I maybe should have expected a hard road. God’s call often leads into the thick of it. One of my favorite lines in scripture is from just after Jesus’ baptism. He ought to be basking in the sun, exultant; the heavens have opened, and the divine voice has dispensed the clearest adulation possible, “This is my beloved son!” What perfect clarity! But what comes next sounds more pernicious: “And the Spirit immediately drove him out into the wilderness” (Mk. 1:12). That phrase, “drove him out,” is just one word, ekballo, which conjures the image of a bartender grabbing an unruly guest by the collar and throwing them through the doors of an old western saloon. Not exactly an image we typically assign to the Spirit. And yet, there it is.

I don’t feel quite unsaddled and tossed to the wild beasts of the Negev, but I feel a little ekballoed.

But Jesus faced off with the darkest of evils in that desert, and came through as a man ready to launch the work of the Kingdom of God. His trust, or faith, in God the Father, allowed him to look the devil in the eye and cast him out, unsatiated.

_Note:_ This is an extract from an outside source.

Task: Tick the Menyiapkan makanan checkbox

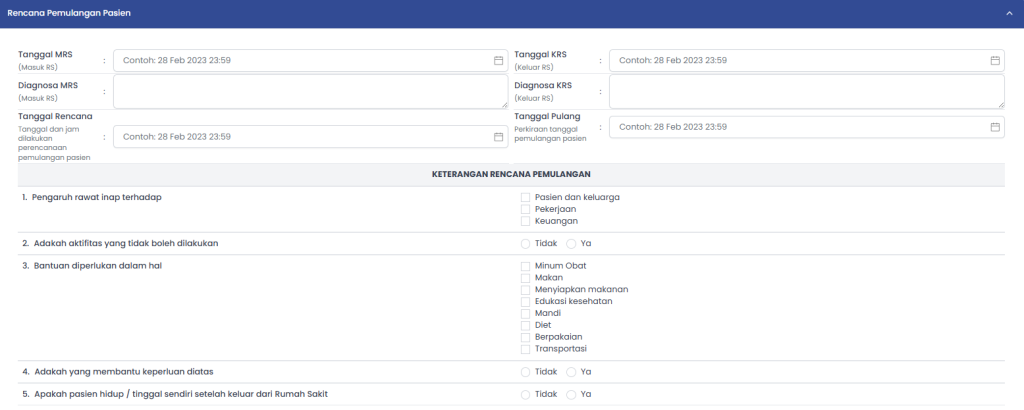Action: [x=525, y=289]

Perhaps that’s the point of where I am. What would my faith be if it didn’t help me through the smoke? It’s here in the smoke when bonds grow deep. It’s here when real prayers, raw, unprepared, tearful prayers, flow from your heart. It’s here that the fluff of life--all that malignant entertainment-driven drivel I tend to live on--and its hold over me becomes apparent. It’s here that we see ourselves in the mirror for what we are. It’s here that faith proves its weight. It’s here that the devil and his wiles are unmasked, dethroned, and cast out.  

Maybe you've been there too, in the toxic fog. Maybe you're there with me now. Cling to a faith that Jesus has been there too and knows the way to unpolluted air. Hold fast to his guiding hand and unyielding opposition to the devil's guile. Surely he can guide us both beyond our ekballoed state to a fresh sense of ourselves and our ability to minister with him. 

In the North Cascades the smoke blew out yesterday. A dawn of fresh and refreshingly cold air met us today. But in my spirit I continue to wait, huddled and clinging to faith that God knows the way. Most folks might write to you after such a spell, in the interest of tidying things up. I thought it might be helpful to put out a note from the haze. I sleep okay most nights, but the tossing and turning comes every now and again. The incessant calls of pessimism and self-doubt harangue me before the dawn; when they do I just get up, make a cup of tea, and write in my journal. It seems a more productive way to wait out the smoke until the clear dawn rises.

Postscript: I’m also doing really well. A bit of a paradox of being: I’m internally under tortuous maintenance, but I’m also loving my family in a way that I’d never known before. I’m healing from wounds. I can feel my joy returning--a zeal for life, long forgotten, returns in waves. I’ve had sweet hours of communion with Jesus. I’m beginning to catch a glimpse of who I am, beyond the smoke.

___________________
1 I hesitate to compare myself to Job. My own situation pales in comparison to Job's heap of human misery. But I do sympathize with his tortured sleep.